[[ RECORDS SUPPLIED, beginning ]]

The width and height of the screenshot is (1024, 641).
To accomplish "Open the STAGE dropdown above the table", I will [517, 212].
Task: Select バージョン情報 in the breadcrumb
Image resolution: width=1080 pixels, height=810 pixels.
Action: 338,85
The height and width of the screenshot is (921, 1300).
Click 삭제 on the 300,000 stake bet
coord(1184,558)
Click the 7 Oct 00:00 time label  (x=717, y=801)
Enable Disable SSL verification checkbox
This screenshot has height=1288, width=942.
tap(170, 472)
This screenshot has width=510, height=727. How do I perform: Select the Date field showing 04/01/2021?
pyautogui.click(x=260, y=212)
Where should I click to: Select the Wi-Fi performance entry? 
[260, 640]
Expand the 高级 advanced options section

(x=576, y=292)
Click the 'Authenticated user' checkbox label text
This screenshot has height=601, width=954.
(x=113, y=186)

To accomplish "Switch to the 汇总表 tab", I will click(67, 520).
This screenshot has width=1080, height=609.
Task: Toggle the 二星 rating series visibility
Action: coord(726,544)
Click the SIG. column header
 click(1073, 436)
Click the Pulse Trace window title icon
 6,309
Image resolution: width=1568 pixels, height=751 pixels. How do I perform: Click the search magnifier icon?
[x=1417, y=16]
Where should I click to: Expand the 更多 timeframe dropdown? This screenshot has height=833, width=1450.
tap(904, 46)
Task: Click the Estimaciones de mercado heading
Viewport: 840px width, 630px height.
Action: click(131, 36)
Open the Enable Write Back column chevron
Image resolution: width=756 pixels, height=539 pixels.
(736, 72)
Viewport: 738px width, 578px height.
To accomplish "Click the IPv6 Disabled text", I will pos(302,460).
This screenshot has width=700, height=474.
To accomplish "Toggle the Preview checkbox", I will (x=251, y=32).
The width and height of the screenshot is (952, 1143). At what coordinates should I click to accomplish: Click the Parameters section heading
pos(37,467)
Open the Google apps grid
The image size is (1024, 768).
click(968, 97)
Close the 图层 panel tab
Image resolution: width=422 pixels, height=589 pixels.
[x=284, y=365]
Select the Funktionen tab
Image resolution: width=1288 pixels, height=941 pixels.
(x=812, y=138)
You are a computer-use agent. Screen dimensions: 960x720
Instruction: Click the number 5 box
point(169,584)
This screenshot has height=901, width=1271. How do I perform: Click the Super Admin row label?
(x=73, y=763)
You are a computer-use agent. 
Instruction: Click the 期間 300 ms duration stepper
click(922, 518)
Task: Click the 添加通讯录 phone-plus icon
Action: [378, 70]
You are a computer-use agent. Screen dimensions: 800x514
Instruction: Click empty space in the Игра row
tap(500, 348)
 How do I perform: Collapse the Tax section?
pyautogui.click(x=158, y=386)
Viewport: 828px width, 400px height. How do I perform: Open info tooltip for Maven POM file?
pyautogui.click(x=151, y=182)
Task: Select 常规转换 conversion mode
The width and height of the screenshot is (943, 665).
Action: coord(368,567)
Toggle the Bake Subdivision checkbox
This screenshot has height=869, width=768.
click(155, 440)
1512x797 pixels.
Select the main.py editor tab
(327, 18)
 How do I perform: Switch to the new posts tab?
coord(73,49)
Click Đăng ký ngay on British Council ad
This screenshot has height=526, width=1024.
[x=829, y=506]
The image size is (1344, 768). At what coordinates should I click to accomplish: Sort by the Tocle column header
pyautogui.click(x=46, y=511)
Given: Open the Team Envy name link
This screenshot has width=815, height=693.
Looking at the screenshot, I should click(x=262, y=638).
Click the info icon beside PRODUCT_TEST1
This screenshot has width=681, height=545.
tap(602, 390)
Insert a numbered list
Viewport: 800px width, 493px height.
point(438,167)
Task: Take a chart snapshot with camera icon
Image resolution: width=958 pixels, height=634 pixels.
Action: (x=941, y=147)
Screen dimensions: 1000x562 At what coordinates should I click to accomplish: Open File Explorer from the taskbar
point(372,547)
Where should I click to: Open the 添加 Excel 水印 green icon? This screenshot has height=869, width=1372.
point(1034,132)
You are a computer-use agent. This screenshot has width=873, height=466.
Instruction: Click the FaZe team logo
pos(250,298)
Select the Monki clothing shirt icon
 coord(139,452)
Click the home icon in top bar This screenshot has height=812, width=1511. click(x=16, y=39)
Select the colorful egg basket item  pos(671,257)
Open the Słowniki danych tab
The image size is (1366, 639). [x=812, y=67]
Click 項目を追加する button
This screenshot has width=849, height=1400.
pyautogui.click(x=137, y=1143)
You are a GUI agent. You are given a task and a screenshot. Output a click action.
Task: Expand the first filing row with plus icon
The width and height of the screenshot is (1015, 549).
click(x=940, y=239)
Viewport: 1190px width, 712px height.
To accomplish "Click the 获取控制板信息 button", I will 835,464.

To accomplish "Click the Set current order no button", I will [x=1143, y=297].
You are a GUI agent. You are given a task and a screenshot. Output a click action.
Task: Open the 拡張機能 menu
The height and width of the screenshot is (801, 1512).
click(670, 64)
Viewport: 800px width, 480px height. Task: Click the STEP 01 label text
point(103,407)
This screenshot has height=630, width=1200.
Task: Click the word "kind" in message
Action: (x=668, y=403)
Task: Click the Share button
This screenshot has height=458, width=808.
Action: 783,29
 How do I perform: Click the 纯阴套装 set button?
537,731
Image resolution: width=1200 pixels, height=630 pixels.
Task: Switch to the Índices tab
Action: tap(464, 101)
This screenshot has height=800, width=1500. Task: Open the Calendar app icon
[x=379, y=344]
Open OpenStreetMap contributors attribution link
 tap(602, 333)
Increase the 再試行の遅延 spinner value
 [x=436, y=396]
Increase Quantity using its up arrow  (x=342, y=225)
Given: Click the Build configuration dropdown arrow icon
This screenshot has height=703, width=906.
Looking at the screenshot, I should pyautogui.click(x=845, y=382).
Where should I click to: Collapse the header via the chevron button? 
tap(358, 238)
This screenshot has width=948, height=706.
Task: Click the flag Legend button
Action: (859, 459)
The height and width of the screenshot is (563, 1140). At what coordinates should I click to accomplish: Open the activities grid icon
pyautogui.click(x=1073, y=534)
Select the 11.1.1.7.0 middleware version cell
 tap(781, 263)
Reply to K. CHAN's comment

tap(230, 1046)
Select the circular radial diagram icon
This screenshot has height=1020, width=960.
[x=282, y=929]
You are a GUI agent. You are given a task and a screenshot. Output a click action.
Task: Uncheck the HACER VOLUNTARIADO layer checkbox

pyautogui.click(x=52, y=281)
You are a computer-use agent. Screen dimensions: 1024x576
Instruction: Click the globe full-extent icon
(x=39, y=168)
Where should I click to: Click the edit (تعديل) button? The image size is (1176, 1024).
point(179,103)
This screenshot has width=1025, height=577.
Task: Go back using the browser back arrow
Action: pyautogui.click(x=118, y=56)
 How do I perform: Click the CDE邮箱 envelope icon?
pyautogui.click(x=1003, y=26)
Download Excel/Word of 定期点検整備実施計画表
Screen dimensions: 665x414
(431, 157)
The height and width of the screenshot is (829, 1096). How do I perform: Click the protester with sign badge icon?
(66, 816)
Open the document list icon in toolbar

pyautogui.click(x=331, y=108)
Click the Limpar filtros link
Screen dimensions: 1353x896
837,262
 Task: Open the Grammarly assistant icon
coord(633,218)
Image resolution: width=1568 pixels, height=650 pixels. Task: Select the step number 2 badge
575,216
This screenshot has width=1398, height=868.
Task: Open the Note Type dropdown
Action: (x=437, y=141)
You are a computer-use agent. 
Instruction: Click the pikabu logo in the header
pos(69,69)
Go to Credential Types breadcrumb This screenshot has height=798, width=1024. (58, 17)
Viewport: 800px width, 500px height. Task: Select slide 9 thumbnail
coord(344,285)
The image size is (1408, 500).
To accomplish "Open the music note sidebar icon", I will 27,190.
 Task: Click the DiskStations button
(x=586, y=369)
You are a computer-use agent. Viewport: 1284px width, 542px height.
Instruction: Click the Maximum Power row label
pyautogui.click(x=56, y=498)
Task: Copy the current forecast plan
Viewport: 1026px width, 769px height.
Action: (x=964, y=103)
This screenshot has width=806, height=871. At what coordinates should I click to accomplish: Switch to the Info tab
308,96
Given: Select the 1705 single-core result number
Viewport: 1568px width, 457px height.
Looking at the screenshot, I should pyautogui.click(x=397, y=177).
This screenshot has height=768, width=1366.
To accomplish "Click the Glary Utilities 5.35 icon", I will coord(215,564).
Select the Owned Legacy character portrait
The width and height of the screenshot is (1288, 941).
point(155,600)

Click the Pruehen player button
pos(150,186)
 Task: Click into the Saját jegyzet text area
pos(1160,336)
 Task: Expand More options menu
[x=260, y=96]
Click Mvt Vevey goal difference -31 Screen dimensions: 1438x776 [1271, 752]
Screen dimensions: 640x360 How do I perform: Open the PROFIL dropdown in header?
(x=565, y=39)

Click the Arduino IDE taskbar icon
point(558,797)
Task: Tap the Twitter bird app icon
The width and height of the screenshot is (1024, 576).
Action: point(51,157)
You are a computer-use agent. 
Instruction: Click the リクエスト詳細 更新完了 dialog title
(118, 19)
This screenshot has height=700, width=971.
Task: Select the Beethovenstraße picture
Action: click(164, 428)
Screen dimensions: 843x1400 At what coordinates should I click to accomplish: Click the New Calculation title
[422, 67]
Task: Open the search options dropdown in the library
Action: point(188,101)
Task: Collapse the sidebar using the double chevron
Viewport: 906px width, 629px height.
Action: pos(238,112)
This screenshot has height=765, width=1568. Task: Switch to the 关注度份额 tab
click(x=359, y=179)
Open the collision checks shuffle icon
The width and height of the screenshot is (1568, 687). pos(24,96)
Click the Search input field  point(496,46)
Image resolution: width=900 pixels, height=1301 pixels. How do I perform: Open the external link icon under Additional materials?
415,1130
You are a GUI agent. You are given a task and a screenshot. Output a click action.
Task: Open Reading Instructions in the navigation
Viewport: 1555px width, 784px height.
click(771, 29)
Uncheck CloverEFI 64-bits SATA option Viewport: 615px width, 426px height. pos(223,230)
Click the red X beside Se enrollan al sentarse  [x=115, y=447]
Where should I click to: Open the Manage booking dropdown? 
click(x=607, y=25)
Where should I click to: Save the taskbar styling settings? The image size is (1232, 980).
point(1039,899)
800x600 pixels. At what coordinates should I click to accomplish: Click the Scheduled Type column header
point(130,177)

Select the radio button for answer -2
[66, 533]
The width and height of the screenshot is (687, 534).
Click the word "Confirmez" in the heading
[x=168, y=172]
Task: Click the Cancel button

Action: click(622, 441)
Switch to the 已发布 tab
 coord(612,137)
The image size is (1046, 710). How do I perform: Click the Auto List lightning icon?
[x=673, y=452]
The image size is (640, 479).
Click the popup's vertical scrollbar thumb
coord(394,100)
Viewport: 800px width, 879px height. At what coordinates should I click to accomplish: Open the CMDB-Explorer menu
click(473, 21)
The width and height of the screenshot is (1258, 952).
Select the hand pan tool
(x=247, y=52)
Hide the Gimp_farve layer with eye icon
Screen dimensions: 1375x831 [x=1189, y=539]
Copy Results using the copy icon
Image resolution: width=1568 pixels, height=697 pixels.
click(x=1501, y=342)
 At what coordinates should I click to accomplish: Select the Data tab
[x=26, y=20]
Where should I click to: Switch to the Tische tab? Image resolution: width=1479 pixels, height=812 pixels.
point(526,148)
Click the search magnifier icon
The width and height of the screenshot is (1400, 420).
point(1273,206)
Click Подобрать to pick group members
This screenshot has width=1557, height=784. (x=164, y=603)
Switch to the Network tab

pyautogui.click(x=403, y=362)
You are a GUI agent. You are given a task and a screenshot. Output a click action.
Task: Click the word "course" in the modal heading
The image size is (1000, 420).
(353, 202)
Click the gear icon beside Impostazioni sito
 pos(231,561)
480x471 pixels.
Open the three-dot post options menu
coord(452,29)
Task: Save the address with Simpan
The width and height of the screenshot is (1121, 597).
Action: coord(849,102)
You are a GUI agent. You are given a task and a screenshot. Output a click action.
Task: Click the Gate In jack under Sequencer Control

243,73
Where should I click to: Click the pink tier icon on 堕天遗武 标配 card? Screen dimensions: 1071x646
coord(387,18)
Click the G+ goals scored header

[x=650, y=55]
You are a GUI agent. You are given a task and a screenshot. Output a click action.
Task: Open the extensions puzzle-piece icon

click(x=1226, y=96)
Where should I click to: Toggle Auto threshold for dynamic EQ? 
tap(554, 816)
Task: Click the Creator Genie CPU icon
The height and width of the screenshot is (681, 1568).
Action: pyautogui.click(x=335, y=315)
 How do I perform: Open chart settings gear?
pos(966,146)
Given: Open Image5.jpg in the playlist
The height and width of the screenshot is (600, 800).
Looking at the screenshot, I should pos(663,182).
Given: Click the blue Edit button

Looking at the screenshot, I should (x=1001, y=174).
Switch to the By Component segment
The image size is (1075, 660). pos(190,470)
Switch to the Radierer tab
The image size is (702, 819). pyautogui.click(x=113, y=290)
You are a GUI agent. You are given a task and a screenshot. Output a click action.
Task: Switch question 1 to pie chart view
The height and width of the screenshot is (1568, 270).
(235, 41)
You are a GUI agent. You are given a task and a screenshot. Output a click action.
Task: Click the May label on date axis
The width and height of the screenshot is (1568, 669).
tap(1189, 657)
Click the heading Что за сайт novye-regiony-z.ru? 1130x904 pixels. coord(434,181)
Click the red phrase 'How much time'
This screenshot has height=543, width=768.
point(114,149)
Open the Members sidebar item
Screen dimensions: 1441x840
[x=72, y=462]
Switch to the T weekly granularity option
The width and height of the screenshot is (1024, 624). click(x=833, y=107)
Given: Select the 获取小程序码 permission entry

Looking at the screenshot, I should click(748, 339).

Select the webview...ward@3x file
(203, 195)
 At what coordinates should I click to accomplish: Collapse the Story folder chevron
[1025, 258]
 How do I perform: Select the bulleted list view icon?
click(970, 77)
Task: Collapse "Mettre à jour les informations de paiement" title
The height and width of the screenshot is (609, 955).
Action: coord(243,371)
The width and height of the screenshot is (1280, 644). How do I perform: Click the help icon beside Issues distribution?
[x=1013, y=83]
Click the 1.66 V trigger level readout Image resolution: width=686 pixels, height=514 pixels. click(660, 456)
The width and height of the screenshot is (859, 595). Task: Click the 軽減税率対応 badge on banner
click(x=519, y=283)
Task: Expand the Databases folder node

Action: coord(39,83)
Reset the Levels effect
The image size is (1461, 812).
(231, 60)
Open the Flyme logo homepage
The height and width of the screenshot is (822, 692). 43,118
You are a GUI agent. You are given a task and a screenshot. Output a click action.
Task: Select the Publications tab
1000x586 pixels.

[[ RECORDS SUPPLIED, end ]]

Scan the records above line by line, counting those where the word "Copy" appears, and give the count alone.

2